According to the inventories, forests declined from 62 percent of Peninsular Malaysia's land area during 1970-1972 to 52 percent during 1981-1982. Areas of forest decreased for all types except dryland and inland swamp forests that have been logged over since 1966. The loss in virgin forest area, 1.179 million ha, was equivalent to more than four-fifths of the aggregate decrease in forest area, 1.411 million ha. Brown et al. (1991b) found, however, that most (59 percent) of the decrease in virgin forest area represented forests that were logged over but not converted to nonforest uses. Most conversion to nonforest uses occurred in forests that were already logged over at the time of Forest Inventory I. The maps in Figure 2 show areas of primary (virgin) and disturbed (logged over) forests in 1972 (Figure 2A) and 1982 (Figure 2B). The maps are based on an analysis by Brown et al. (1991b) and show that most logging in primary forests from 1972 to 1982 occurred in the northern and eastern parts of the peninsula and that most deforestation occurred in the southeast.

According to the land use surveys (Table 3), the changes in forest area were from 68 percent of land area in 1966 to 63 percent during 1974-1975 to 64 percent in 1981. Although the estimate for 1974-1975 is comparable to the estimate for 1970-1972 from Forest Inventory I, the estimate for 1981 is substantially larger than the estimate for 19811982 from Forest Inventory II. One reason for the discrepancy is that the estimate of forest area in the 1981 land use survey included grassland/scrub grassland and scrub forest. These areas totaled 589,000 ha in 1974-1975, but this is much less than the discrepancy between the 1981 land use and 1981-1982 inventory estimates, 1.638 million ha.

Is it possible that the areas of grassland/scrub grassland and scrub forest increased nearly threefold from the mid-1970s to the early 1980s? Traveling around the peninsula, one observes few large areas of grassland, but one does encounter large areas of scrub forest and unproductive or idle land in several states. These areas result from abandonment of agricultural land, failure to develop land after it has been logged in preparation for agricultural conversion, and degradation of forests to scrub forests following intensive logging. Logging became increasingly intensive in the 1970s and 1980s as timber markets developed for an increasing percentage of the tree species found in Peninsular Malaysia's forests. According to Forest Inventory II, only 7.5 percent of the total timber volume (for trees with a minimum diameter at breast height of 30 cm) in superior, good, and moderate virgin forests was in trees classified as noncommercial species (Ibu Pejabat Perhutanan, Semenanjung Malaysia, 1987). Moreover, the minimum commercial log diameter is as low as 27 cm in Peninsular Malaysia today. It is generally believed that commercial logging alone does not cause deforestation (see, for example, Lanly [1982]); however, when selective logging approaches clear-felling as a result of extraction of a high proportion of small-diameter trees, clearly commercial logging is a decisive factor.

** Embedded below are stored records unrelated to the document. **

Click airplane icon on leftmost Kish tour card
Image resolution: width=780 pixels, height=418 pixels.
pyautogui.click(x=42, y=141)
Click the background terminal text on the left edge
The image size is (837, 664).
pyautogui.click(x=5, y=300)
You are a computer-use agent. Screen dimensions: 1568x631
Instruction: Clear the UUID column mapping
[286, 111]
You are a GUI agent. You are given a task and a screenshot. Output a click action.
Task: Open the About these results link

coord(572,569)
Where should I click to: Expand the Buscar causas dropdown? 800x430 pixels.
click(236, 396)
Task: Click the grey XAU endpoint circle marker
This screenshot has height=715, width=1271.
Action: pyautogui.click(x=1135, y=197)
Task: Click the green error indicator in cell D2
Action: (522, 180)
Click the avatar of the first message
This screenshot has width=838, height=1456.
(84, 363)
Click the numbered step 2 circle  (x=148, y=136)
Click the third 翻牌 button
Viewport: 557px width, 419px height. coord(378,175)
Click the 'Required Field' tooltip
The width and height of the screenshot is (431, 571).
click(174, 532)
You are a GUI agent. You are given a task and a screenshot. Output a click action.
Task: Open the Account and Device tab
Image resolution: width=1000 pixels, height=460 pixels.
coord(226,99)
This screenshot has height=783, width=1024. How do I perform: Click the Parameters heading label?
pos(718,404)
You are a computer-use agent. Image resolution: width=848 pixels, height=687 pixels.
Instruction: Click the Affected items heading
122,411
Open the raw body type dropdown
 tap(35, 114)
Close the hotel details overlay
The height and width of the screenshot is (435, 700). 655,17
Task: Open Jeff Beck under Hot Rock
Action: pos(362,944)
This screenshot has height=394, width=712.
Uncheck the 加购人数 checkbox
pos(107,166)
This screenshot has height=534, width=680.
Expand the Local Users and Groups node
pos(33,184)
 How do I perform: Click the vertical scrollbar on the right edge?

Another explanation might be that the 1981 land use survey underestimated areas in agricultural use. Although statistics compiled by the Ministry of Agriculture (Malaysia) (1991) and presented in Table 3 indicate that the area in agricultural use in 1988 was little larger than the area indicated by the 1981 land use survey (4.1 million ha), Abu Bakar (1991) estimated the area in 1990 to be 4.8 million ha.

Figure 2 Areas of primary (virgin) and disturbed (logger over) forests in Peninsular Malaysia in (A) 1972 and (B) 1982. Source: Based on data from Brown, S., L. Iverson, and A.E. Lugo. 1991b. Land use and biomas changes of forests in Peninsular Malaysia, 1972-1982: Use of GIS analysis. Department of Forestry, University of Illinois, Urbana. Photocopy.

Figure 2 (B)

The 1966 land use survey and Forest Inventory I reported midyear estimates for 1966 and 1972, while Forest Inventory II reported end-of-the-year estimates for 1981. Treating the estimates of total forest area from the three sources as point estimates for mid-1966, -1972, and -1982, the average annual rate of deforestation increased slightly from 134,000 ha/year during 1966-1972 to 141,000 ha/year during 1972-1982. The FAO's (1981) estimate for 1976-1980 was much lower, 90,000 ha/year. In percentage terms, the rate of deforestation rose slightly, from 1.55 percent/year during 1966-1972 to 1.88 percent/year during 1972-1982. The latter rate is about three times the average for the tropics estimated by Lanly (1982).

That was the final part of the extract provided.